Il silenzio è l'ascolto di quello che manca
Un performer (Lucia Bricco) è aggrappato a una parete del museo a circa 3-4 mt di altezza, immobile nell’attimo prima di raggiungere un punto, che guarda con desiderio. Ha un’imbragatura e una corda che scende tra le mani di un secondo performer (Federica Peyrolo), che lo assicura con il suo peso. Quest’ultimo sdraiato a pancia in su, con le gambe che spingono contro la parete, si trova sotto il primo performer e lo guarda con cura. Sulla stessa parete è attaccata una targhetta di alluminio con scritto “Il silenzio è l’ascolto di quello che manca”. I performer restano immobili per tutta la durata della performance.
Ogni elemento dell’azione (performer1, performer2, corda e titolo) è parte incompleta di un moto che ha tre direzioni e tre spinte differenti.
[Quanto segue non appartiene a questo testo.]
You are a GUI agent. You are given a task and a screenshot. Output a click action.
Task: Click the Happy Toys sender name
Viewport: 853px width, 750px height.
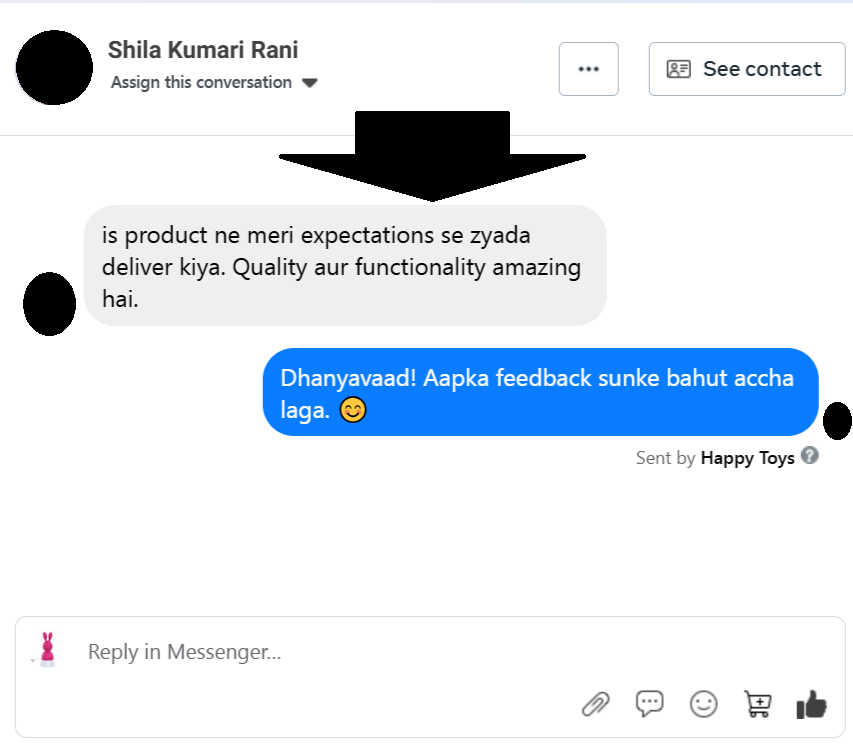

In questo spazio che non possiede un unico orientamento, circola la mancanza, unico fattore in movimento.
Il tema del progetto mi riguarda intimamente e, forse, per questo motivo mi sono trovata in difficoltà. L’ossessione di scomporre una specie di rebus e, insieme, il presentimento di non essere all’altezza sono materie fedeli della mia ricerca artistica, ma sono anche strettamente connesse con la nascita di questo lavoro.
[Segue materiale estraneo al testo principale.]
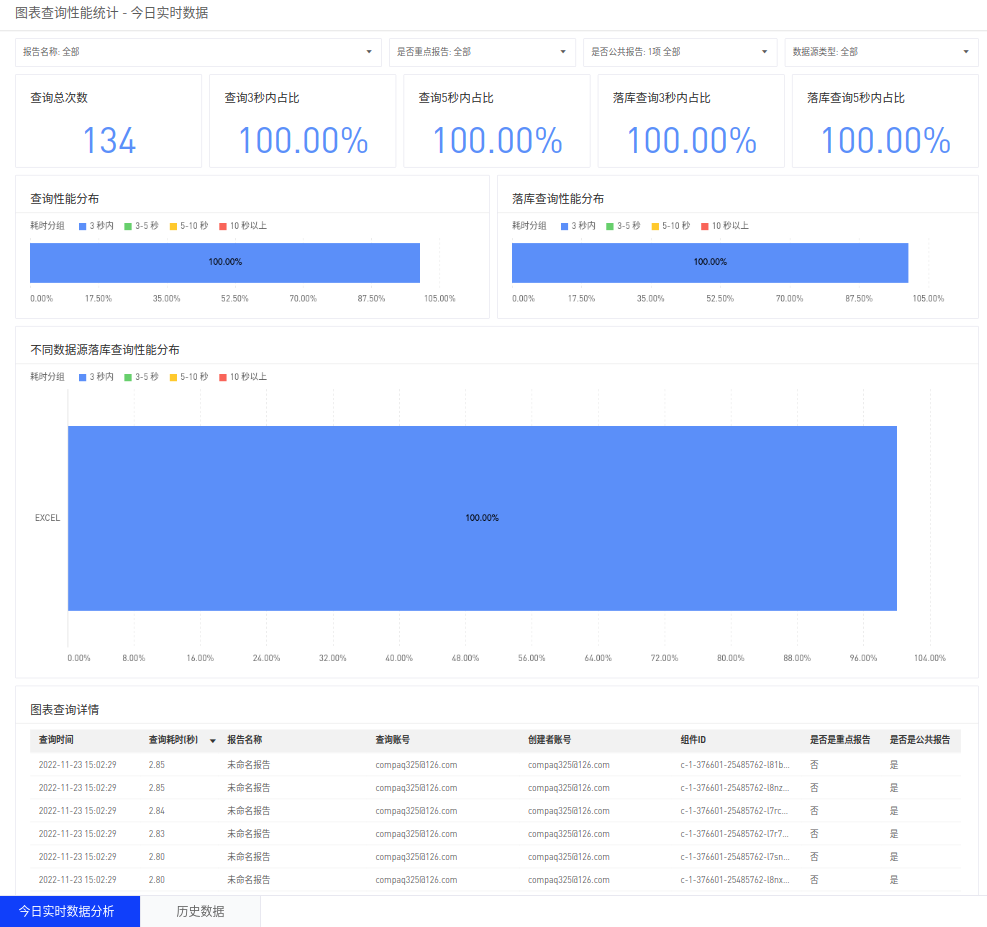Click the 是否是公共报告 column header
The width and height of the screenshot is (987, 927).
point(920,740)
La ricerca in sé contiene la definizione della parola De-siderare intesa come assenza di stelle e come contemplazione di una sorta di infinito che manca. Questa è una questione che, posta in un tempo non lineare ma circolare, esclude l’arrivare lasciando la possibilità di contemplare questa mancanza come se fosse una sorta di preghiera. Questa definizione dava forma a ciò che stavo cercando e nella mia ricerca di ciò che mancava stavo performando l’opera. Mi sono accorta che ”l’inizio” coincideva con “l’arrivo” o che, probabilmente, questi due momenti non esistono nel lavoro. Ho sperimentato con fatica una ricerca direi circolare.
Questo lavoro, quindi, manca. Manca in modo circolare.
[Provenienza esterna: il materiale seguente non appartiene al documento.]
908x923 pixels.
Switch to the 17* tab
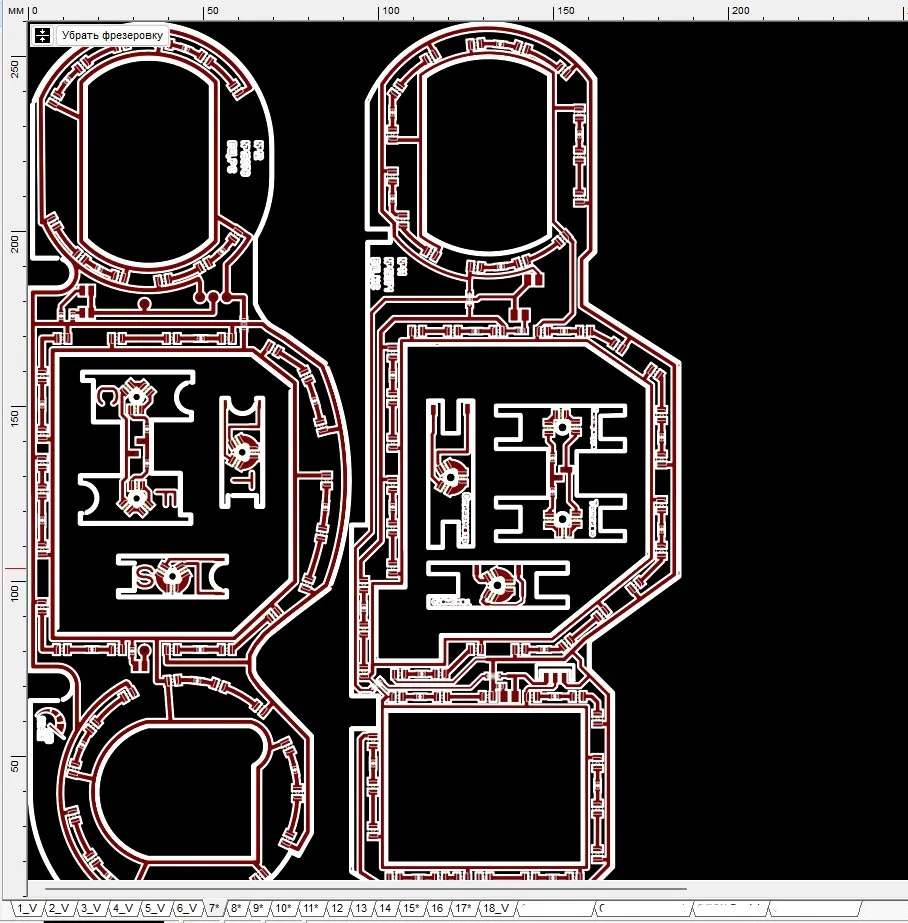point(463,909)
Tra le parti - l’arrampicatore, la corda tesa, la persona che assicura e il titolo - quello che si muove circolarmente è la mancanza. La difficoltà nel considerare una delle parti come se fosse autonoma dà uno slancio per cercare in quella successiva quella mancanza.
Nel tableau vivant, e nell’immagine fissa in genere, quello che si cerca attivando un movimento sta in tutto ciò che non si vede.
Durante la ricerca io sono stata strumento di questo movimento.